Article 13 : censure ou révolution ?
Vous avez peut-être (sans doute même) entendu parler de ce fameux “article 13“ (dont le numéro ne cesse de changer – pour en conjurer le sort ?). C’est cette fameuse directive controversée sur les droits d’auteur, débattue et votée au Parlement européen fin mars. “Controversée“, car il y a évidemment du bon et peut-être de quoi s’inquiéter…
D’un côté, c’est la victoire de l’Europe unie (bientôt amputée par son Brexit) à rendre notamment les plateformes de vidéos en ligne responsables de leurs contenus (autrefois elles ne supprimaient que ceux signalés). En les contraignant à s’intéresser au fond, cela permettra sans doute de mieux rétribuer les ayants-droits (compositeur, interprètes…) lorsqu’un extrait de leur musique est utilisé. Après tout, YouTube (propriété de Google) est de plus en plus utilisé comme une radio...
À cela, l’État français souhaiterait ajouter en parallèle une “taxe Gafa“ (acronyme des géants du web : Google, Amazon, Facebook et Apple) sur la publicité en ligne. Objectif : lutter contre l’évasion fiscale, que ces entreprises pratiquent régulièrement.
Le problème, c’est que pour détecter ces contenus protégés, YouTube a mis en place un robot (Content ID). Or, celui-ci est incapable de différencier si l’œuvre est reproduite pour être copiée (ce qui est interdit) ou diffusée dans le cadre d’une parodie ou analyse journalistique (le “droit de citation“ qui, lui, est autorisé). Les vidéos sont donc supprimées ou l’intégralité des revenus sont transférés sans appréciation humaine.
Oh, il y a bien sûr possibilité de faire infléchir la décision, mais après une longue bataille juridique… Mais même dans le cas d’un rééquilibrage au prorata (quid des 10 sec. utilisées dans une vidéo de 40 min. ?) plutôt que l’intégralité, comment prouver que le succès d’une vidéo est dû précisément à cet extrait ?

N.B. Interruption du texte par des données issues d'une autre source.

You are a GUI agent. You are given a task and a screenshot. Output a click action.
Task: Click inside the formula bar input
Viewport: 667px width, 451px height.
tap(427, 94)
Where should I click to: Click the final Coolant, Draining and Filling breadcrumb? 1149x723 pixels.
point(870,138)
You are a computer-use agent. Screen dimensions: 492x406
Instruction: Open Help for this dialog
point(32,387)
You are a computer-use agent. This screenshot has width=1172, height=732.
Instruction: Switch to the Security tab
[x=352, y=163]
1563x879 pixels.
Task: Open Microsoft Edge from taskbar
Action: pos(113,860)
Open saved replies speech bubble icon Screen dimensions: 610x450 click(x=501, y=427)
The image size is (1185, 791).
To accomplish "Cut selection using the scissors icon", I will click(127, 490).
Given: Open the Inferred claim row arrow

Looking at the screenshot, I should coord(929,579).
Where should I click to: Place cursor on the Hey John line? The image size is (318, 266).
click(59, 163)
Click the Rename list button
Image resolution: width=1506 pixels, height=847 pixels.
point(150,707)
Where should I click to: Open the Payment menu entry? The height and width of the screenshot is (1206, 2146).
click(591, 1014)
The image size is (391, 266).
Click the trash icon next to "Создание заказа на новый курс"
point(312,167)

Cette technique du « rasons les têtes pour se prémunir de l’arrivée de poux » va-t-elle tuer l’exercice critique ? Espérons que sous couvert d’une meilleure redistribution des contenus, la liberté d’expression – dans les limites définies par la loi – n’en soit pas écornée... Ça ne serait évidemment pas la première fois.